_WORK TO COMPLETE_
Go through the data below and gather each line containing "price".

Collected data:
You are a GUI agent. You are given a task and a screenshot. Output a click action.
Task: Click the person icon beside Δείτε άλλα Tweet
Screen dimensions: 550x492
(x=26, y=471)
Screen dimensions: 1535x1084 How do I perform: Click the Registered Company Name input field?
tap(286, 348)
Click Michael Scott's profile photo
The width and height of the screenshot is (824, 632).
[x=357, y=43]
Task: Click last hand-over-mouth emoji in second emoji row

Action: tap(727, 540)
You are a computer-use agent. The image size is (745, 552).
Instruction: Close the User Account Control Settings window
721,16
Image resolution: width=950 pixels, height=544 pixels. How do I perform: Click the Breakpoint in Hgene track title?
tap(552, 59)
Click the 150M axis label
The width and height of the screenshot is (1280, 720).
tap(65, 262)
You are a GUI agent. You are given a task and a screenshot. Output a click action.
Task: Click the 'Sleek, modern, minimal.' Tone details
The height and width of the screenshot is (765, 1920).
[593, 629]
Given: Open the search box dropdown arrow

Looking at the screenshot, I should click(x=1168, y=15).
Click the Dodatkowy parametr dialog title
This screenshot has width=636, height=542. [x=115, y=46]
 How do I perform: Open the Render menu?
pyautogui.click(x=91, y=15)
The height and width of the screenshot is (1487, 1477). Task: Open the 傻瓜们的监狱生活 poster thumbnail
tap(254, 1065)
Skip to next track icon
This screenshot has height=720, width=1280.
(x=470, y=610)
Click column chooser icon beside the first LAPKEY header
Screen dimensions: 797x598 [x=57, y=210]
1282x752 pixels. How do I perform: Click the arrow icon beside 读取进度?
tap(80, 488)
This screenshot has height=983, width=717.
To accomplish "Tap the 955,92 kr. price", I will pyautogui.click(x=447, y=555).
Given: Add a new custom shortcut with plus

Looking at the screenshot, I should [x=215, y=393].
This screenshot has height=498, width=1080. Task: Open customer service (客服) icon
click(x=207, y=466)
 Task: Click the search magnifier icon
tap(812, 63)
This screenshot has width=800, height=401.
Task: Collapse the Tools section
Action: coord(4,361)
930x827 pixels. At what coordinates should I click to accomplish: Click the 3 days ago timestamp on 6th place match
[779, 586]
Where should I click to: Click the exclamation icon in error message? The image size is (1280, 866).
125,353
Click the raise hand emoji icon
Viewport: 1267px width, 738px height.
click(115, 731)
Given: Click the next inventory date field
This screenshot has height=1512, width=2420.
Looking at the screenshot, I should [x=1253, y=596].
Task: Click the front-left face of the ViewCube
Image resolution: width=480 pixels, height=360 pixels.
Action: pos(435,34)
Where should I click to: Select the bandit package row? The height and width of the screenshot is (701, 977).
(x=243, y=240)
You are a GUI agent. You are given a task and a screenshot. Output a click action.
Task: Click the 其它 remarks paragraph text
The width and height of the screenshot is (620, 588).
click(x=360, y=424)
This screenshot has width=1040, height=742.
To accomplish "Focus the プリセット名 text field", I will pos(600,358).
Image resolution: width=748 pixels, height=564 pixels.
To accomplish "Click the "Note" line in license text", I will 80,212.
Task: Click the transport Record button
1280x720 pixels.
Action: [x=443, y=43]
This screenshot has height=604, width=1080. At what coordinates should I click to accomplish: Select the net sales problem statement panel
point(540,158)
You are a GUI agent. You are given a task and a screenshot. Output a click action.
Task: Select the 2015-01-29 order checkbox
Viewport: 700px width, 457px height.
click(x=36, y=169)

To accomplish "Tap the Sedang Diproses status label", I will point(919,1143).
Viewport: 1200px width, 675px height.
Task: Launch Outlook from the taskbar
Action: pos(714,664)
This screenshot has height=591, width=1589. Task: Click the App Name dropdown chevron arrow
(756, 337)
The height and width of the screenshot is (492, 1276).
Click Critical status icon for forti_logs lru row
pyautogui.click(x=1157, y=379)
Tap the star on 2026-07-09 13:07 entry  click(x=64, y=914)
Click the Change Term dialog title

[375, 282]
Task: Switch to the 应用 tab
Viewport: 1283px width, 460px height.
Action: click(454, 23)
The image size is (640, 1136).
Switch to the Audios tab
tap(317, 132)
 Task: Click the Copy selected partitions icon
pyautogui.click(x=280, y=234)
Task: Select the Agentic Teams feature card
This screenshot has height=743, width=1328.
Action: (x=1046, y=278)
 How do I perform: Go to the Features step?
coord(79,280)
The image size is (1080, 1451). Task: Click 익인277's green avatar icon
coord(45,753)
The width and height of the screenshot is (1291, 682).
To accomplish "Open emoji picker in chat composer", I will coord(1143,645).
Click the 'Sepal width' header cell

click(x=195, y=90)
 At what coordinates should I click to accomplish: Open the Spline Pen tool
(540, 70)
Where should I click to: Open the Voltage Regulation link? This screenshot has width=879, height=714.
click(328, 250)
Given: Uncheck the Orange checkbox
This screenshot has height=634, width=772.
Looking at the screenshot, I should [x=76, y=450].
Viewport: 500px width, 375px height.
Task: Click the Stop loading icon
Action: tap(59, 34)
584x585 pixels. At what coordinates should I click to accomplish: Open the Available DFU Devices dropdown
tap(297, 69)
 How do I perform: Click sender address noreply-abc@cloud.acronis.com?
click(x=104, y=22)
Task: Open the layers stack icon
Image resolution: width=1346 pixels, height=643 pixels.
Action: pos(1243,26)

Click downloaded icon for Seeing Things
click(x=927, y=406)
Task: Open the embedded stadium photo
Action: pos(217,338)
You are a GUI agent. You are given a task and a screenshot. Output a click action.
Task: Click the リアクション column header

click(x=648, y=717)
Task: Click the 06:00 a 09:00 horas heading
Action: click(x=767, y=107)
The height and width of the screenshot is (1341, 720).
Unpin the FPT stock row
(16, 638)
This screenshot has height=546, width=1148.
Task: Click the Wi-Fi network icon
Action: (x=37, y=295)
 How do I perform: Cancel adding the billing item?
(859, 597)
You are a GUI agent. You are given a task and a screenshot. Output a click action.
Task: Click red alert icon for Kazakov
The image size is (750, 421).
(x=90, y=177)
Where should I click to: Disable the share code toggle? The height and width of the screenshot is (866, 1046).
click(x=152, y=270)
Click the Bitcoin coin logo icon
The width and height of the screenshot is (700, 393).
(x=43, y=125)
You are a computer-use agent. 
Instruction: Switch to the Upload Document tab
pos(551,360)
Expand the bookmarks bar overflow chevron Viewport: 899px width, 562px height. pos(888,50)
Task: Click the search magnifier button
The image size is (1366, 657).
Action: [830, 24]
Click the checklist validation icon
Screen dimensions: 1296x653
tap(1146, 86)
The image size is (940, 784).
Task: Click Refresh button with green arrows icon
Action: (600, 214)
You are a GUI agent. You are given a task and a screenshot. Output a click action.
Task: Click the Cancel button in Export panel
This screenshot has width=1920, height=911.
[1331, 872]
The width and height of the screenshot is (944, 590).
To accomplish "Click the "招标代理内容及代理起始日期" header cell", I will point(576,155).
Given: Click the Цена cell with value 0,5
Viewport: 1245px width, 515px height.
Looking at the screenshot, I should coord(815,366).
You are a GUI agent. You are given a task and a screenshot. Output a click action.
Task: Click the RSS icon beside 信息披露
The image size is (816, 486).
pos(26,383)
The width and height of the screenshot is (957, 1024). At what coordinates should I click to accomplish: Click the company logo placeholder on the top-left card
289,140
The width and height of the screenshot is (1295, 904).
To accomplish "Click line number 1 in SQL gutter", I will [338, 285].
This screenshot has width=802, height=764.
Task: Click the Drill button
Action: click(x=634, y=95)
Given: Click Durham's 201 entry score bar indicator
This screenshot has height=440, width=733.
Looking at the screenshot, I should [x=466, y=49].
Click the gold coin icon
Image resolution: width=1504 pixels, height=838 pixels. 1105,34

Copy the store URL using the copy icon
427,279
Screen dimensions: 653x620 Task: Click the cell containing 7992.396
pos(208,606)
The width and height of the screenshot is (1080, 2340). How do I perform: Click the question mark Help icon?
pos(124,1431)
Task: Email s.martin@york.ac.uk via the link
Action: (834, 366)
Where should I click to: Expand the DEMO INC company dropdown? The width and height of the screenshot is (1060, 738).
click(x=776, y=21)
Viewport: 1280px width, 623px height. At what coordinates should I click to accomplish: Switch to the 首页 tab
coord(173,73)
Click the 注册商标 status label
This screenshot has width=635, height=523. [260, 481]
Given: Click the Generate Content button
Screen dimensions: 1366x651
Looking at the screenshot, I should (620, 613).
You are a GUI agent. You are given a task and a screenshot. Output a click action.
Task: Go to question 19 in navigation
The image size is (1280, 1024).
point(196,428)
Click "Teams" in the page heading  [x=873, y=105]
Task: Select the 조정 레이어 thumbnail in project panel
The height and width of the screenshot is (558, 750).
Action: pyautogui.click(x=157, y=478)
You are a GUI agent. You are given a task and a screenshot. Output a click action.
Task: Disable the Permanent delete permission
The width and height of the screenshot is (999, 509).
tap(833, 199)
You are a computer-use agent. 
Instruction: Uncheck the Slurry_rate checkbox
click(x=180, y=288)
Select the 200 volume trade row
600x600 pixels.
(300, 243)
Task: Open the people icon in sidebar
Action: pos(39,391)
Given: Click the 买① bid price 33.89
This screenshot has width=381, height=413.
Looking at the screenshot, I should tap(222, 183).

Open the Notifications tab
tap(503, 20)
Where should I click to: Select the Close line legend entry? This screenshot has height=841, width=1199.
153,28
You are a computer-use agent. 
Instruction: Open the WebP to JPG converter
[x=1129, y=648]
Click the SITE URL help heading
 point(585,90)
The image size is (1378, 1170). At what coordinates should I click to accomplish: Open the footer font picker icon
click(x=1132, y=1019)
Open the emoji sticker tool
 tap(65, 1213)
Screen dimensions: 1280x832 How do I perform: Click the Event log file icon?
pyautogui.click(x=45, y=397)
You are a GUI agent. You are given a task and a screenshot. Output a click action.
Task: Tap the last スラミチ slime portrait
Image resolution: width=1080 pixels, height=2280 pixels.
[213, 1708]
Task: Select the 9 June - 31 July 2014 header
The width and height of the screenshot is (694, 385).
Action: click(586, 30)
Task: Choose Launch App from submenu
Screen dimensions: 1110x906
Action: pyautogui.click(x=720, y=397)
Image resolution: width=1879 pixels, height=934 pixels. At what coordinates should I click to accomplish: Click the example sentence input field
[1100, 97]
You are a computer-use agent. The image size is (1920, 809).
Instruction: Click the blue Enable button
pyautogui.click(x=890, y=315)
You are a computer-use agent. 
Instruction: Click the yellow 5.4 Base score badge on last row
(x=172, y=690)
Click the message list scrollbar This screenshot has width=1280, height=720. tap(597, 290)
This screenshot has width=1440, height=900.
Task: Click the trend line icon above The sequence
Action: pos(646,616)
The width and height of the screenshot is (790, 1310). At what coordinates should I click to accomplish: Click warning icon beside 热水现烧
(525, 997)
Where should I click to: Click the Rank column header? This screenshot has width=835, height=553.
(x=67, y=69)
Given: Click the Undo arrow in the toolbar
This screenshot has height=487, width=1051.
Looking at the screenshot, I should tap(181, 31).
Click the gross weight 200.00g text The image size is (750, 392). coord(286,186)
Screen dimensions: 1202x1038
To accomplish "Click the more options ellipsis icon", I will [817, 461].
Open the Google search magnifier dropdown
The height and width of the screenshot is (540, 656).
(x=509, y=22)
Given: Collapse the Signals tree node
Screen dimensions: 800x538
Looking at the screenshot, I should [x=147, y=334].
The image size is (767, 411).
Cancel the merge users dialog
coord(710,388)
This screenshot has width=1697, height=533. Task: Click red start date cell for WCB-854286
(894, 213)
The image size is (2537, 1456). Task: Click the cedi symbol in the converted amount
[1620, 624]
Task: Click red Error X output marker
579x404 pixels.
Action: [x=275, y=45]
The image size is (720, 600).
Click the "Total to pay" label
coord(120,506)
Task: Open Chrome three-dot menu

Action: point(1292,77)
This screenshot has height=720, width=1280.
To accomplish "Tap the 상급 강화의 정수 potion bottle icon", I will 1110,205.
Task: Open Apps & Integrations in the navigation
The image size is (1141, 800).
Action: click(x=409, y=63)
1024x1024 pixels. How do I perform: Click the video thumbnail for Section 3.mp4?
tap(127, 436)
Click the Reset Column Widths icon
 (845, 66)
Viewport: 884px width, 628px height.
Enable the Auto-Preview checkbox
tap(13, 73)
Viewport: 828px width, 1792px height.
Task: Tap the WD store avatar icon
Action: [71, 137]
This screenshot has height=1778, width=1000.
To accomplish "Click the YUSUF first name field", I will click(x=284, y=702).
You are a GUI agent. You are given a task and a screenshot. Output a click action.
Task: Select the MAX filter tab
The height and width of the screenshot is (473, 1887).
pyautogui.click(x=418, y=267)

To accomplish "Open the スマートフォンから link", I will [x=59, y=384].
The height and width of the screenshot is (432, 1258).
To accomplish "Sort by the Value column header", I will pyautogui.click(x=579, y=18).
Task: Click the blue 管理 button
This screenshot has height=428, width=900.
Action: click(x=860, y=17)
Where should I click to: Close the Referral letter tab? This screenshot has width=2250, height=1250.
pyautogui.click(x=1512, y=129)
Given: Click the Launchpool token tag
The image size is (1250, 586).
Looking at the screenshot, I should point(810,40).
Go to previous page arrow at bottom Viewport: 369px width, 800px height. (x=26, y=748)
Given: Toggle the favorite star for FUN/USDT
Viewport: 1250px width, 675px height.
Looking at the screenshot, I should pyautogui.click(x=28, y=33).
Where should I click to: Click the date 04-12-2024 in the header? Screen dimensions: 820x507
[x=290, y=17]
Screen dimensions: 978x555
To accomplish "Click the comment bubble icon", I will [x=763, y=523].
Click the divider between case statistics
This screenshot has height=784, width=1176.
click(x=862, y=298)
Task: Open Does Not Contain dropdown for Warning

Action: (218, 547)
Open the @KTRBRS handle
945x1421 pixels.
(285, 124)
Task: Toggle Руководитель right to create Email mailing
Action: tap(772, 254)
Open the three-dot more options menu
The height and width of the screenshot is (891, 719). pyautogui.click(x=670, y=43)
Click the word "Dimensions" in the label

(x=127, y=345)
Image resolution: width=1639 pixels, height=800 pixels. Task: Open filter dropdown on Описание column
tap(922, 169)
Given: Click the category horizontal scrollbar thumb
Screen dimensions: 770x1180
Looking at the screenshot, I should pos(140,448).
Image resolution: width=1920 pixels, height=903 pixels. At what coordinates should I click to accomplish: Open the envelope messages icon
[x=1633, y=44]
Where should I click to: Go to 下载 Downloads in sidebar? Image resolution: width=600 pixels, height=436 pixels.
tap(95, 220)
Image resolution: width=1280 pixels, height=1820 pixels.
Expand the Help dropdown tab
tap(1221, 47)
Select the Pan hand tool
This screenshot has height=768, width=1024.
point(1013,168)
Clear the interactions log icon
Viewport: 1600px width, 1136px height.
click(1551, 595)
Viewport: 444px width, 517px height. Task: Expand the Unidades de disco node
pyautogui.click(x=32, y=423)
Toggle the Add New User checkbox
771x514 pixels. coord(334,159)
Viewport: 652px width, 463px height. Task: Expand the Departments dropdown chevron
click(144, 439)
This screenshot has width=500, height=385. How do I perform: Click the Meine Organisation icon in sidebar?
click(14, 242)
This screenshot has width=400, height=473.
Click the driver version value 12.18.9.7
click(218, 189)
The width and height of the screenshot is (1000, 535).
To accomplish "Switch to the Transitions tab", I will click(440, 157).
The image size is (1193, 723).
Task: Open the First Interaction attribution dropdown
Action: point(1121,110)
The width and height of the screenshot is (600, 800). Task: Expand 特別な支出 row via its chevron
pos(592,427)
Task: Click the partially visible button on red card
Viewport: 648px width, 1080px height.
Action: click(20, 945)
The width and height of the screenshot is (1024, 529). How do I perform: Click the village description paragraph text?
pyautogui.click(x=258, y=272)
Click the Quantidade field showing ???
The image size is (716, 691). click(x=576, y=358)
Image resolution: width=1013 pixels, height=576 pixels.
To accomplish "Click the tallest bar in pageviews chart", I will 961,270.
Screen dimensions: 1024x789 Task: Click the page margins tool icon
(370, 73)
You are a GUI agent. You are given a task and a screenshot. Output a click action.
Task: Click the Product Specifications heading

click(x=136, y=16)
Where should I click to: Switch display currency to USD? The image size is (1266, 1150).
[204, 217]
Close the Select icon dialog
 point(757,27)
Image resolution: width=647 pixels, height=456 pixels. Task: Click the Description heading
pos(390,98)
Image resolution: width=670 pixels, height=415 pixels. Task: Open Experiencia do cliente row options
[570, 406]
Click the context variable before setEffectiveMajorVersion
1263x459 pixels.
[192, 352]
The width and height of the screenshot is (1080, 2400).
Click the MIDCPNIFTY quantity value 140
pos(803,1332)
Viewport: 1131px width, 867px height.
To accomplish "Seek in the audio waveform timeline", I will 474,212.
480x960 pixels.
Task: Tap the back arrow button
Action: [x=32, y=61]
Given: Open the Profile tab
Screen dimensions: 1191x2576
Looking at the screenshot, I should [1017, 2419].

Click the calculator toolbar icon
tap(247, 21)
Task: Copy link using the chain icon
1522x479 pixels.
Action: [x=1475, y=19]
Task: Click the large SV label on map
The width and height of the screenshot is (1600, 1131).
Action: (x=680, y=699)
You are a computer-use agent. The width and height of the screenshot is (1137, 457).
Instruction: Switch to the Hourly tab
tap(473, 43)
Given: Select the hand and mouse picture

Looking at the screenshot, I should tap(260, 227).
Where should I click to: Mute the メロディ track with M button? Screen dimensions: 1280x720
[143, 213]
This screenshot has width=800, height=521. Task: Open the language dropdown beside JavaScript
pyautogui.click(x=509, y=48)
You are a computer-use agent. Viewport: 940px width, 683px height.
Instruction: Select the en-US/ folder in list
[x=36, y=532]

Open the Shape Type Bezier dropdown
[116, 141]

_ANSWER TO THIS EXERCISE_
To accomplish "Tap the 955,92 kr. price", I will pyautogui.click(x=447, y=555).
Given: Click the 买① bid price 33.89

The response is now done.